Dari Ruang Kelas menuju Praktik Nyata
Tak hanya menerima bantuan secara finansial, Rama bercerita berbagai aktivitas yang telah dilakukannya selama menjadi GenBI. “Kegiatan pertama kali itu ada capacity building dan sertifikasi content creator yang langsung mendatangkan lembaga sertifikasi (BSNP). Selanjutnya ada kegiatan Edukasi dan Bincang bersama Deputi Gubernur Bank Indonesia yakni Pak Ricky P.Gozali terkait Cinta, Bangga, Paham Rupiah (CBP). Kemudian saya beberapa kali mengikuti sosialisasi dan roadshow PIDI mulai dari zoom bersama di gedung heritage Bank Indonesia KPw DIY hingga zoom secara mandiri. Terakhir saya mengikuti kegiatan Kick Off dan Penandatanganan kerjasama terkait pendidikan kebanksentralan bersama bapak Sri Darmadi Sudibyo yang merupakan Kepala Kantor Perwakilan BI Jogja. Overall kegiatannya seru-seru banget karena makin menambah insight baru terutama terkait CBP, Kebijakan dan wewenang Bank Indonesia”. Menurut Faisal, terdapat suatu momen yang paling ia ingat saat berkegiatan sebagai GenBI. “Momen yang saya ingat adalah disaat pelatihan content creator, yang dimana kita dilatih bagaimana membangun branding channel, bagaimana menentukan niche chanel, dan cara biar lebih percaya diri tampil di sosmed”.
Tips and Trick Tembus GenBI
Bersaing dengan pendaftar beasiswa GenBI lainnya tentu bukanlah hal yang mudah.
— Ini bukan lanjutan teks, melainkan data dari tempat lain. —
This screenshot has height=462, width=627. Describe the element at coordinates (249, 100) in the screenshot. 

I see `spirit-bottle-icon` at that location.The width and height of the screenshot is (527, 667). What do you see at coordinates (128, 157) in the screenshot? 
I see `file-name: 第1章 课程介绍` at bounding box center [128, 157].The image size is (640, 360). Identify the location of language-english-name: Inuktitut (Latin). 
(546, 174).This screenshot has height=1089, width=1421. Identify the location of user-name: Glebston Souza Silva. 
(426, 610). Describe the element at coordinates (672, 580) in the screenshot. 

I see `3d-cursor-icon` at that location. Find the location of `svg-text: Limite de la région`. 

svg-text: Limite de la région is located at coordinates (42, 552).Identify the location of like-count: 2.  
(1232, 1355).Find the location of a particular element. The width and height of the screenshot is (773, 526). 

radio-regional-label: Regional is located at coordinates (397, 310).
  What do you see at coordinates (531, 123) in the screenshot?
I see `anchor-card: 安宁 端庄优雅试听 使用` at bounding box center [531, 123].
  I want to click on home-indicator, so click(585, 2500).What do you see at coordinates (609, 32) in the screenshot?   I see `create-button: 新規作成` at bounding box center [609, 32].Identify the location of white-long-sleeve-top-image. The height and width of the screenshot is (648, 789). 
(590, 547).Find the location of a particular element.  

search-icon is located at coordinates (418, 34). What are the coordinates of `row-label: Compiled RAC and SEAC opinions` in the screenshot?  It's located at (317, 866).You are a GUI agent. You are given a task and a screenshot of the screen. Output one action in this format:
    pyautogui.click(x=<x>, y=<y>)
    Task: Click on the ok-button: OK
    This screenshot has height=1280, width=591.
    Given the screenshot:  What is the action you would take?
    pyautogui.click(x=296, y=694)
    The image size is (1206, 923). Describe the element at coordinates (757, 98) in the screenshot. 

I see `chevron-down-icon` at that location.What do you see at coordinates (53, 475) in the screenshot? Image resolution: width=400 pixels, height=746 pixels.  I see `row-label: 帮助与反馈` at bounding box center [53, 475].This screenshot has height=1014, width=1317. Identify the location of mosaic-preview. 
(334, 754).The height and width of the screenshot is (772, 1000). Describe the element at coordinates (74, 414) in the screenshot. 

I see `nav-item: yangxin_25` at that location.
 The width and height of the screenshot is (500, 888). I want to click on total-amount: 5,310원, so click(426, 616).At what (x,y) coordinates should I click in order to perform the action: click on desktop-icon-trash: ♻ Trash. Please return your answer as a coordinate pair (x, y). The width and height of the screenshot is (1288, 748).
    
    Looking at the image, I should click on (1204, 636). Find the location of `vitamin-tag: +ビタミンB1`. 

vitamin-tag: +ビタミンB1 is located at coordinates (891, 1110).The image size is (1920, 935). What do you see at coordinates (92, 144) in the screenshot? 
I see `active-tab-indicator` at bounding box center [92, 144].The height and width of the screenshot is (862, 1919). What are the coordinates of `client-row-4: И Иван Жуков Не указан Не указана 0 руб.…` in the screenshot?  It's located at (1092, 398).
Adisti membagikan beberapa tips dan trik yang dapat digunakan dalam mendaftar nantinya. “Tips and trik buat mahasiswa EP kalo kalian ngincer GenBI mulai sekarang banyak nabung pengalaman mulai dari organisasi, kepanitiaan, volunteer, dan perlombaan karena menurut ku terutama perlombaan itu bisa jadi nilai plus yang akan dilirik GenBI. Kedua, mulai memperdalam ilmu kebanksentralan, jadikan kebanksentralan ilmu yg bener-bener kamu pahami dan kamu jadiin teman sehari-hari.” Selain itu, Faisal juga menekankan bahwa memahami diri sendiri juga bagian terpenting dalam seleksi beasiswa ini.